What is the title of one of your works about Rome and what inspired it exactly?
I wrote a novelette called “A Roman Story,” inspired by a crime that was committed very close to my house during an unprecedented snowstorm some years ago. The details and circumstances haunted me until I finally sat down and tried to imagine what might have set the event in motion. In the end, the story became not only a noir reimagining of the incident, but a portrait of my neighborhood of Trastevere.
Inspired by Levi, “Outside Rome does an outside exist?”
It certainly feels true that all roads lead to Rome and, to that end, Rome is forever a city of outsiders. In one fashion or another, it absorbs us all. But those same famous roads, built centuries ago, also lead away from Rome.

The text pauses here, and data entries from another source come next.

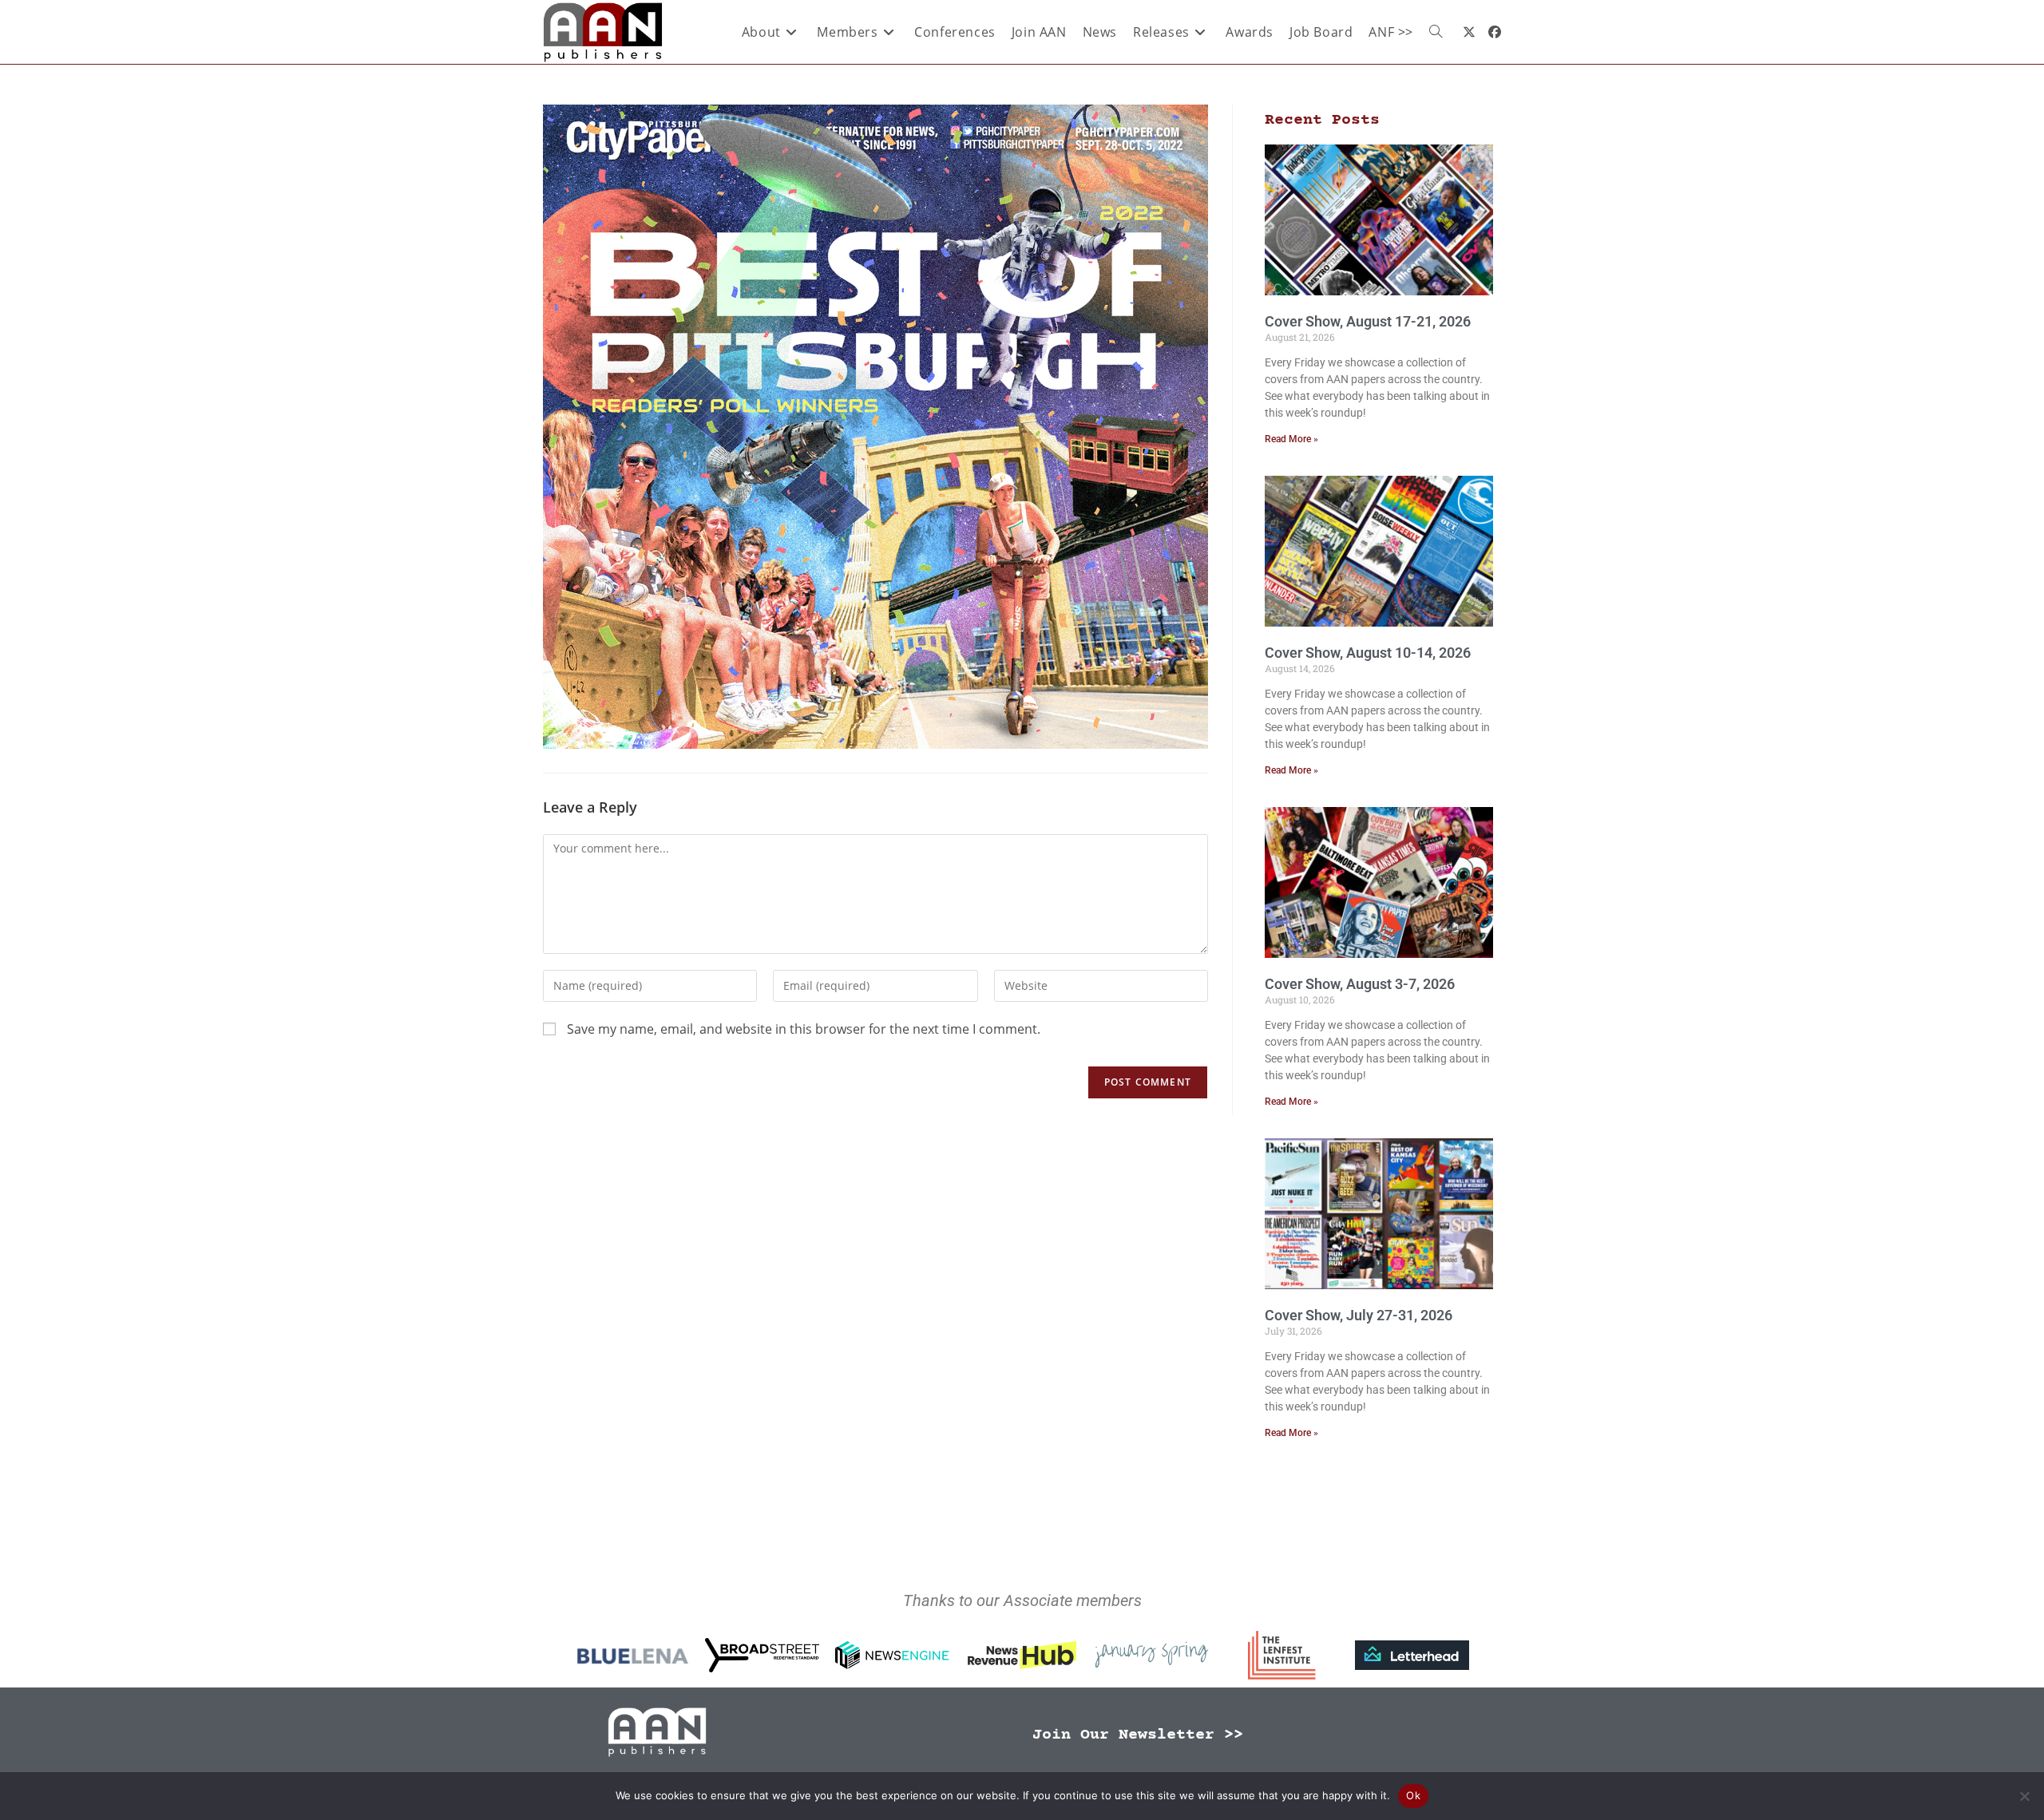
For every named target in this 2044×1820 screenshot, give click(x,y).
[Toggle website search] (1435, 32)
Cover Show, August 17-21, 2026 (1368, 321)
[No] (2024, 1796)
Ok (1413, 1795)
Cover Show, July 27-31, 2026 (1358, 1315)
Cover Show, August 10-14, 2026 (1368, 652)
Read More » (1291, 439)
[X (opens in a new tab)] (1469, 32)
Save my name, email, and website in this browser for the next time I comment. (803, 1029)
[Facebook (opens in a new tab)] (1494, 32)
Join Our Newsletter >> (1137, 1735)
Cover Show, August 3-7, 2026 (1360, 983)
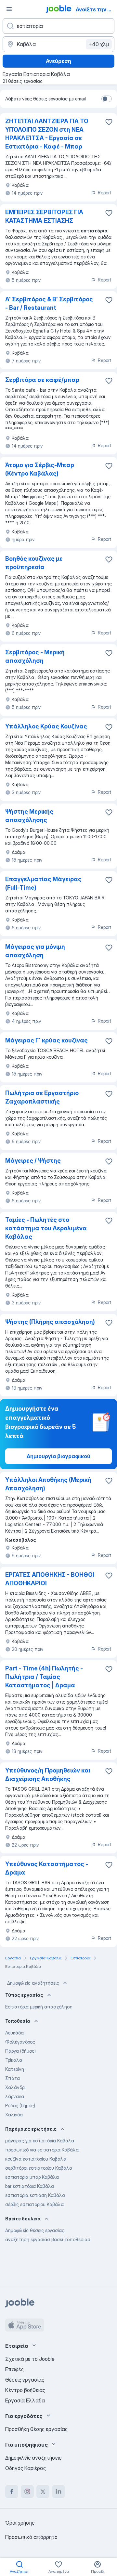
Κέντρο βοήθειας (25, 2390)
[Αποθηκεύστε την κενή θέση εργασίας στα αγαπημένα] (108, 122)
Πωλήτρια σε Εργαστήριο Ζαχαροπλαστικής (42, 1097)
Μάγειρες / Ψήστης (33, 1160)
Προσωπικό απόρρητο (31, 2537)
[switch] (106, 99)
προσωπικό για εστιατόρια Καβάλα (42, 2149)
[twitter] (42, 2491)
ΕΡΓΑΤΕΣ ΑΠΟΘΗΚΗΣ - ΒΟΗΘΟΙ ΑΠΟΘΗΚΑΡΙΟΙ (49, 1579)
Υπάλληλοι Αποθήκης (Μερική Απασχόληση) (48, 1484)
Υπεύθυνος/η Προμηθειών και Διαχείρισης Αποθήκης (47, 1774)
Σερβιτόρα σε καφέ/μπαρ (42, 379)
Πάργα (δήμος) (20, 2051)
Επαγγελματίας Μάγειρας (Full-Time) (43, 883)
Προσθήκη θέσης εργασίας (36, 2429)
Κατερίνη (14, 2069)
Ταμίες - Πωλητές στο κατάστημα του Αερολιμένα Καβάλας (46, 1228)
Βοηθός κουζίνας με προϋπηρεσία (34, 562)
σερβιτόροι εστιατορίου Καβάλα (38, 2168)
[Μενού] (9, 9)
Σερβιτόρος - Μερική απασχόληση (35, 656)
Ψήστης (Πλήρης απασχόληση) (50, 1321)
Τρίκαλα (13, 2060)
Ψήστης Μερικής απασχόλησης (29, 815)
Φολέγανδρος (20, 2042)
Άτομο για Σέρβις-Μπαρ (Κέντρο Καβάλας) (39, 469)
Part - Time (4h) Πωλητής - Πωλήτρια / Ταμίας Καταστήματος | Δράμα (44, 1677)
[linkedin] (58, 2491)
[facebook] (11, 2491)
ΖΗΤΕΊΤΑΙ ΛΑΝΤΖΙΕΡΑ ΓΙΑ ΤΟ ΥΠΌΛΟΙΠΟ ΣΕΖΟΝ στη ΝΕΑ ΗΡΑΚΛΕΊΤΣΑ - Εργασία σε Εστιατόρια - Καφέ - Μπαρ (46, 134)
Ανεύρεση (58, 61)
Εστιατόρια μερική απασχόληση (38, 2006)
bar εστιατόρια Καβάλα (29, 2186)
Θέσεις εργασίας (24, 2379)
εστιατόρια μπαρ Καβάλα (32, 2177)
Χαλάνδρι (15, 2087)
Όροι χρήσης (19, 2522)
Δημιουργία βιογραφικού (58, 1456)
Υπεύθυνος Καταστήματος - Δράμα (46, 1868)
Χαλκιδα (14, 2114)
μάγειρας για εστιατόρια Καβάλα (39, 2140)
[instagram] (27, 2491)
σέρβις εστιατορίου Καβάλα (34, 2204)
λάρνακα (14, 2096)
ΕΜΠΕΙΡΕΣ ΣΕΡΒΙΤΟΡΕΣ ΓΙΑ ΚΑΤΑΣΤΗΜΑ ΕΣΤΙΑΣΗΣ (44, 216)
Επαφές (14, 2369)
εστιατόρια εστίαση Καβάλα (35, 2195)
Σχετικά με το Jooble (30, 2359)
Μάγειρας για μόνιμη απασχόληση (35, 951)
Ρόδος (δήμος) (20, 2105)
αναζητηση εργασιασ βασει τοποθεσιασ (47, 2239)
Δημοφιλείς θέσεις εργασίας (34, 2230)
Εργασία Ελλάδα (25, 2400)
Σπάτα (12, 2078)
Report (104, 192)
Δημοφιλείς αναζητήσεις (33, 1983)
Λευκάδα (14, 2032)
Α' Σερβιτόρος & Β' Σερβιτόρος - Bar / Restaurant (49, 303)
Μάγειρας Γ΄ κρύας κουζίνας (46, 1040)
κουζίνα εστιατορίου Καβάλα (35, 2159)
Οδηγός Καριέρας (25, 2468)
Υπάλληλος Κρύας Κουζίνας (46, 726)
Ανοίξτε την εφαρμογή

Whenever I pass under the arches of the city’s famous gates or glimpse its ancient aqueducts on my way out of town, I’m struck by how quickly Rome disappears from view, yet the ghosts of those who have traveled back and forth along the same roads, whether in tragedy or triumph, feel intensly present.
Elizabeth Geoghegan was born in New York, grew up in the Midwest, and lives in Rome. She is the author of Natural Disasters, the bestselling memoir The Marco Chronicles, and the forthcoming story collection eightball. Her work has appeared in the Paris Review, The Best Travel Writing, El Pais, and elsewhere.